Michelangelo went to that chapel to study the greatest master from whom he could, in Florence, draw expressive strength. And we know this from Vasari himself, who tells us how, right there, Michelangelo is punched by his friend/enemy Pietro Torrigiani“with whom he shared Lorenzo de’ Medici’s garden”, who breaks his nose.

And U.S we will often see Michelangelo portrayed with a wounded face, in reference to the dispute that took place in the Brancacci Chapel: «He drew many months in the Carmine on the paintings of Masaccio; where he portrayed those works with such judgment that they amazed the craftsmen and other men, so much so that envy grew in him along with his name. It is said that Torrigiano, having contracted friendship with him and jokingly, moved by envy of seeing him more honored than him and more skilled in the art, with such pride he hit him on the nose with his fistwhich when broken and crushed by bad luck marked him forever.”

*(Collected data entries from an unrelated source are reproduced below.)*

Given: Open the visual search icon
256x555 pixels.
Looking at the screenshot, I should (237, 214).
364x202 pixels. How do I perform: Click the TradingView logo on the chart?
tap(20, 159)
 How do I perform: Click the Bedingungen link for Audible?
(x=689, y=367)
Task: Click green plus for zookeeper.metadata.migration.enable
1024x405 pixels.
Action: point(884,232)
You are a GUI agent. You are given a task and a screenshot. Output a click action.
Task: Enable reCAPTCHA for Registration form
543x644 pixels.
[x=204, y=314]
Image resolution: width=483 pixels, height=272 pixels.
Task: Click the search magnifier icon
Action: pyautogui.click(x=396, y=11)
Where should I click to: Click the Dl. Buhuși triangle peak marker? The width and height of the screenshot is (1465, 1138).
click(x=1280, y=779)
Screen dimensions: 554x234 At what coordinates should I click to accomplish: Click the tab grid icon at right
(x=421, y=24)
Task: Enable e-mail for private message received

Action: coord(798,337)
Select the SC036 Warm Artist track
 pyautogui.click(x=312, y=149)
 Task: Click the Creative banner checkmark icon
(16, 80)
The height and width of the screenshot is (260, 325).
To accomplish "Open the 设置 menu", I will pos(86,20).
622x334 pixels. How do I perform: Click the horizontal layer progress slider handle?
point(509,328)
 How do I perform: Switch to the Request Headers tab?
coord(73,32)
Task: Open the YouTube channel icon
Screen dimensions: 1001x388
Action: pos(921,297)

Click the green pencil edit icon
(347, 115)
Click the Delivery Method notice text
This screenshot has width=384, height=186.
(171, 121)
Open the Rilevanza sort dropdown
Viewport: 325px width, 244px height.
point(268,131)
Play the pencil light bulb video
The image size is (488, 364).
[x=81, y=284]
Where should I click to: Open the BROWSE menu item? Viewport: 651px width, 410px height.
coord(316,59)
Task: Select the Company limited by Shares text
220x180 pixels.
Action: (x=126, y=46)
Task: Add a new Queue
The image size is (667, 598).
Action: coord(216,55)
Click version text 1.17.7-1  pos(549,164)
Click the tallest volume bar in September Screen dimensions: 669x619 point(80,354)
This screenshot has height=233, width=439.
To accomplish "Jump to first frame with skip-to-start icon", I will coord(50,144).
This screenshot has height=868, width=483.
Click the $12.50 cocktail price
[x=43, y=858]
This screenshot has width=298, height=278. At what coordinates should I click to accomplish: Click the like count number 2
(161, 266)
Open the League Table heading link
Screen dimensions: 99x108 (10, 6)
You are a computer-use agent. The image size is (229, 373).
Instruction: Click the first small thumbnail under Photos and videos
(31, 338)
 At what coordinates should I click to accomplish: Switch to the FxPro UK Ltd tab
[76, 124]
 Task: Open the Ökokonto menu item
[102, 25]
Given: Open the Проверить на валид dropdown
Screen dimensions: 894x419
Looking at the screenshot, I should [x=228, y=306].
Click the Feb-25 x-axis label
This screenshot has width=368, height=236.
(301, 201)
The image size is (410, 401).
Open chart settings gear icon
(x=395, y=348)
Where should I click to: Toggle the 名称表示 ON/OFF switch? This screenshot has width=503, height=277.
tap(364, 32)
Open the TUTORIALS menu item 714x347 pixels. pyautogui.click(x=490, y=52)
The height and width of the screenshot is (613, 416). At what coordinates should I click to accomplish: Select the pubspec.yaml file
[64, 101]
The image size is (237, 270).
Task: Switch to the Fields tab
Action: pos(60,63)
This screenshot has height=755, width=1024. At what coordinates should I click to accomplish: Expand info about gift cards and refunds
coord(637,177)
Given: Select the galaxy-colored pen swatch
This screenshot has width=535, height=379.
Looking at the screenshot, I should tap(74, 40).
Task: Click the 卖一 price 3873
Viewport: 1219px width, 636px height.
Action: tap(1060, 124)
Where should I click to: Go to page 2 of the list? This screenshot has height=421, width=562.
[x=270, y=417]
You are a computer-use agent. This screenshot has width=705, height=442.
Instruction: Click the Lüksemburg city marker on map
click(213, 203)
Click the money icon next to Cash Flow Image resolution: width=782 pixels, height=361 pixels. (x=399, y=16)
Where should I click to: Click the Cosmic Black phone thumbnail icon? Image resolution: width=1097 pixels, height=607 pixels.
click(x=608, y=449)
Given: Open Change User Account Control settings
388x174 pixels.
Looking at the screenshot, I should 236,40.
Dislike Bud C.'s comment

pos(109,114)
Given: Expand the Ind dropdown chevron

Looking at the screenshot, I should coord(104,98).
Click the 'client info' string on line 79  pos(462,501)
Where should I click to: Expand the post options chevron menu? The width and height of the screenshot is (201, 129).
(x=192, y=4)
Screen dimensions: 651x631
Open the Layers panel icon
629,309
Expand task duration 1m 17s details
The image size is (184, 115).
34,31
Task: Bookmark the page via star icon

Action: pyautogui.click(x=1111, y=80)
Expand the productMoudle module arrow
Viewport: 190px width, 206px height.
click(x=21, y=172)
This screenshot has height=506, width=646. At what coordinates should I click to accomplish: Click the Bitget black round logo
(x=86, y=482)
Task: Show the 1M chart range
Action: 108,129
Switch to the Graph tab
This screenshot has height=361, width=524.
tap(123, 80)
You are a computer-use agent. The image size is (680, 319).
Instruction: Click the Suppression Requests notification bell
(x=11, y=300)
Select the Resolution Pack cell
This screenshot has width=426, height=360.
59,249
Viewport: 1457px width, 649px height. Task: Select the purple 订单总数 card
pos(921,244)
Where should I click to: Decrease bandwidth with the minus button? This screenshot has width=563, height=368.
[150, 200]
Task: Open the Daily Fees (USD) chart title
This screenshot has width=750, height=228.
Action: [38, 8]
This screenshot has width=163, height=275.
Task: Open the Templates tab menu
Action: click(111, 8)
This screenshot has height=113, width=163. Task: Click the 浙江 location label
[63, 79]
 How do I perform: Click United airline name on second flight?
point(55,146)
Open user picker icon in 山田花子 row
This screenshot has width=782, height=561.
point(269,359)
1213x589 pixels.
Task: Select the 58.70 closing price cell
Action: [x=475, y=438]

Masaccio’s figures are so realistic that they even have shadows, and by studying them Michelangelo, very young, at eighteen, he creates a drawing as evidence of his reflection and inspiration.

Vittorio Sgarbi’s new book, “Michelangelo. Noise and fear” (The ship of Theseus).

He starts from Masaccio, even if Buonarroti then paints the bodies with more resentful anatomies. Adam is in the same position of desperation, but he feels the movement of his limbs more. Eve’s thighs are also certainly derived from the fresco, but they are more plastic, sculptural.

So Michelangelo constructs his episode starting from Masaccio’s frescoes in the Brancacci Chapel, reworking them already in his youthful drawing, and finally bringing them to completion in the frescoes of Adam and Eve expelled from the earthly paradise in the Sistine Chapel. It is a process that has an important source, a reflection in the drawing and a conclusion in the fresco.

This also serves to understand what moves in the minds of the artists, and how vital some sources are. Masaccio certainly was for Michelangelo. […] Even though he died very young, he was an absolute master, and this connection indicates this eloquently.

(Excerpt from the new book by Vittorio Sgarbi Michelangelo. Noise and fearThe Ship of Theseus).